# [EXERCISE]
Would you quote every entry exactly, dropping only the pictures?
○ ○ ○ ○ ○
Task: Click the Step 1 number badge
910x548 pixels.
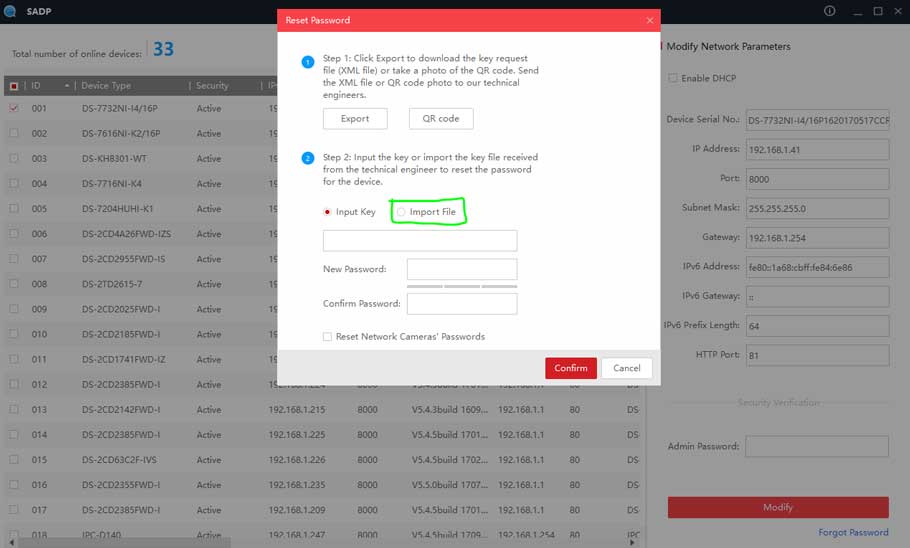Action: (x=308, y=63)
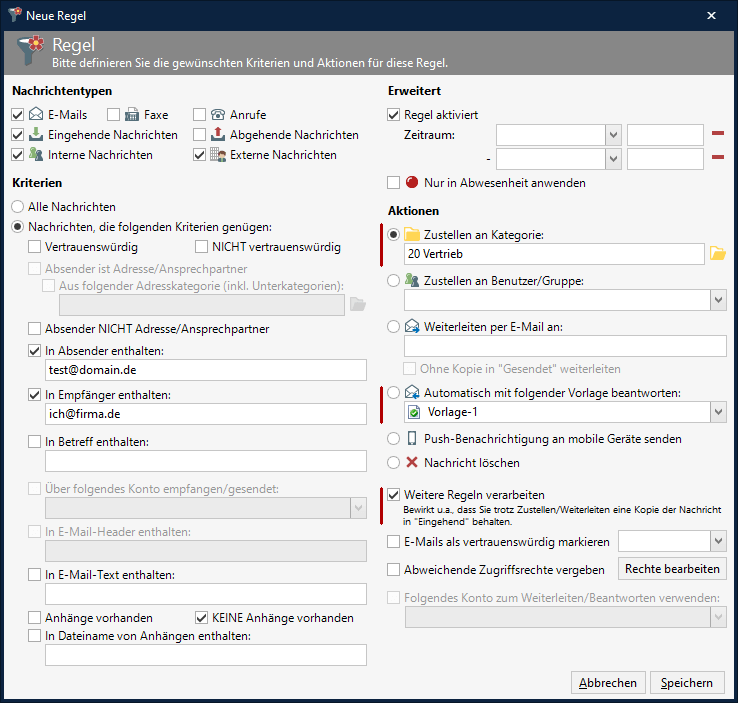The image size is (738, 703).
Task: Click the Weiterleiten per E-Mail envelope icon
Action: [412, 326]
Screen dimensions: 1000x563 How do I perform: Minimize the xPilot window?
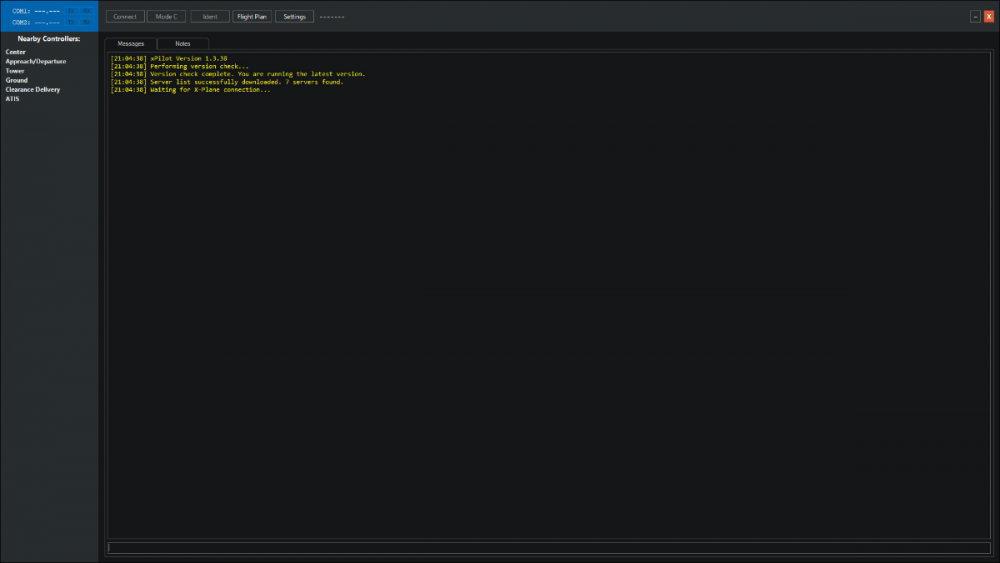click(x=975, y=17)
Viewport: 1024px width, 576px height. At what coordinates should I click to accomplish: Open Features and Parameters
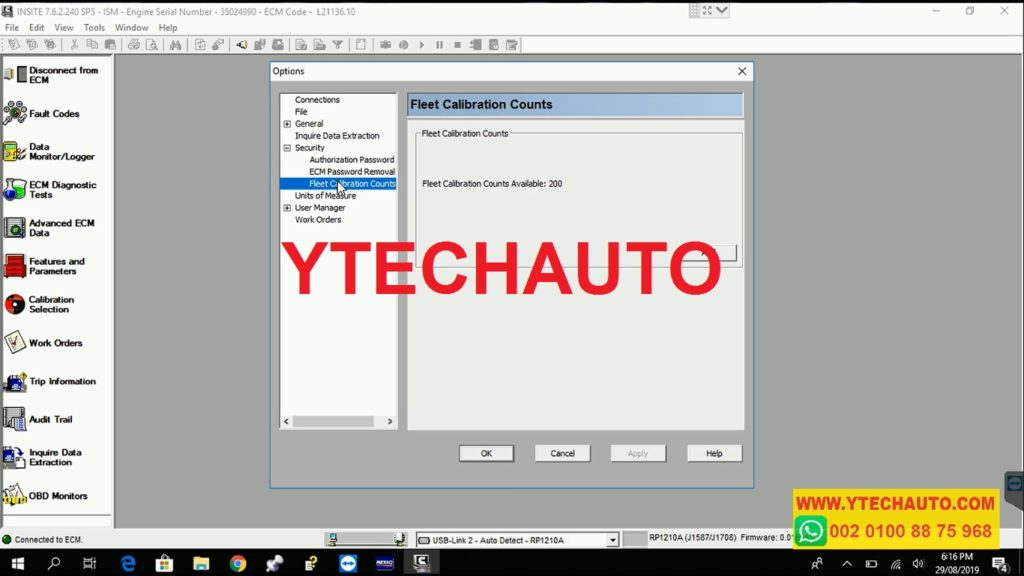tap(48, 266)
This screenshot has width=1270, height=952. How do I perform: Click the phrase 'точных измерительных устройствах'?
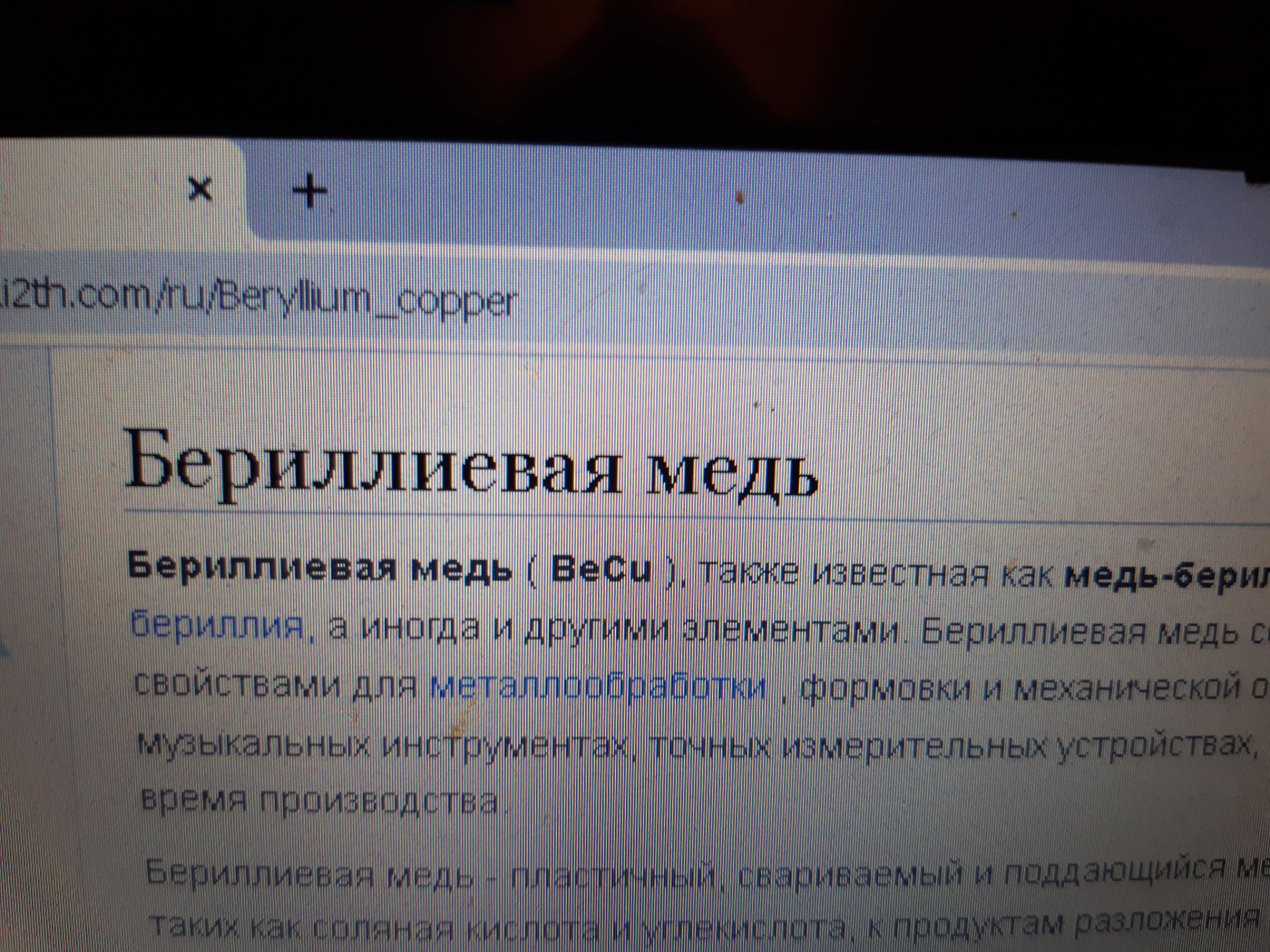click(951, 747)
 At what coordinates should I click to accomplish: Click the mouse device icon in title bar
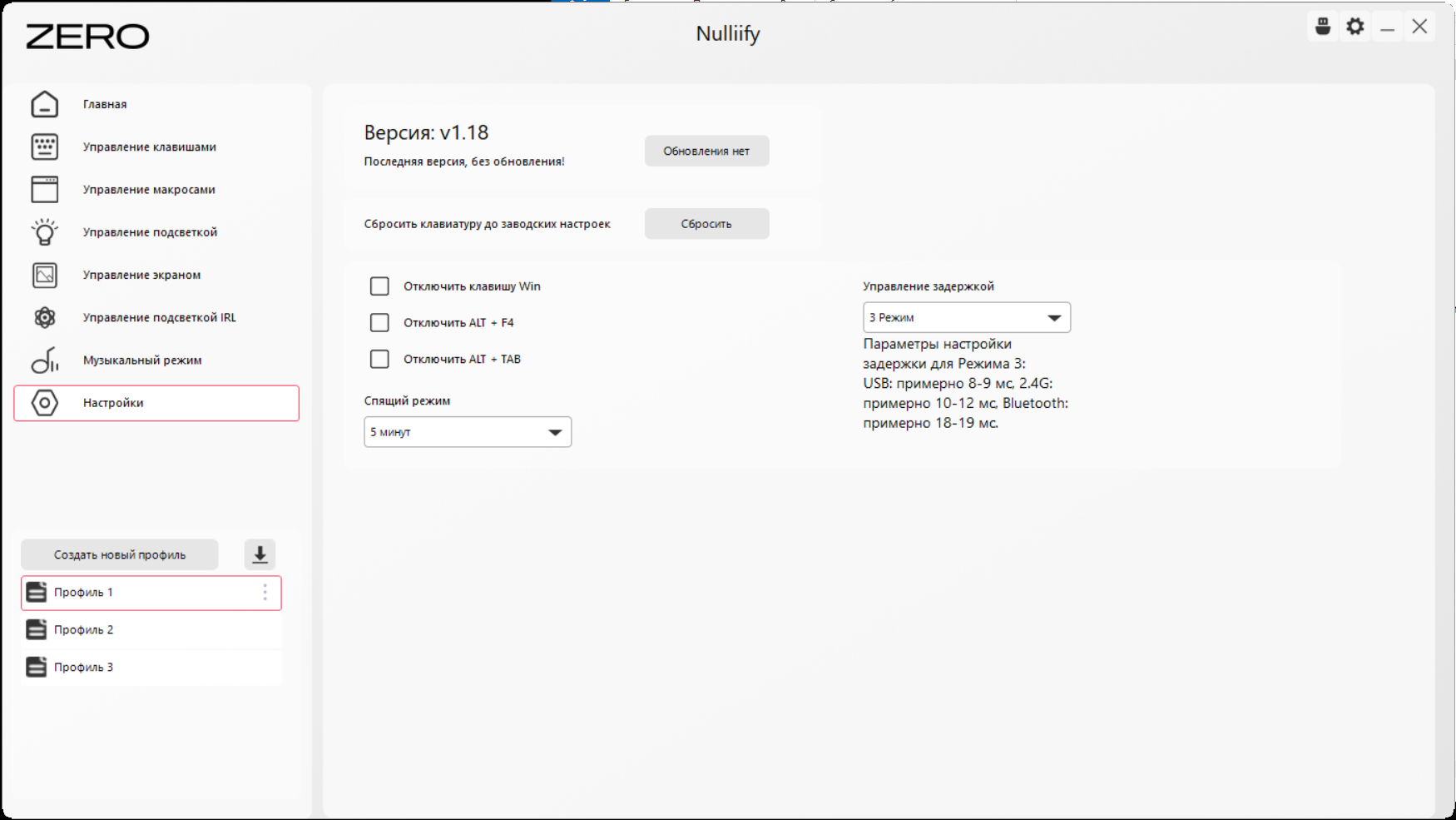click(1323, 27)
○ ○ ○ ○ ○
# [ANSWER SECTION]
Task: Click the Step 1 number badge
910x548 pixels.
Action: (x=308, y=63)
The image size is (738, 703).
Task: Click the Weiterleiten per E-Mail envelope icon
Action: [412, 326]
Screen dimensions: 1000x563 How do I perform: Minimize the xPilot window?
click(x=975, y=17)
Viewport: 1024px width, 576px height. At what coordinates should I click to accomplish: Open Features and Parameters
tap(48, 266)
This screenshot has width=1270, height=952. How do I perform: Click the phrase 'точных измерительных устройствах'?
click(951, 747)
 At what coordinates should I click to accomplish: Click the mouse device icon in title bar
click(1323, 27)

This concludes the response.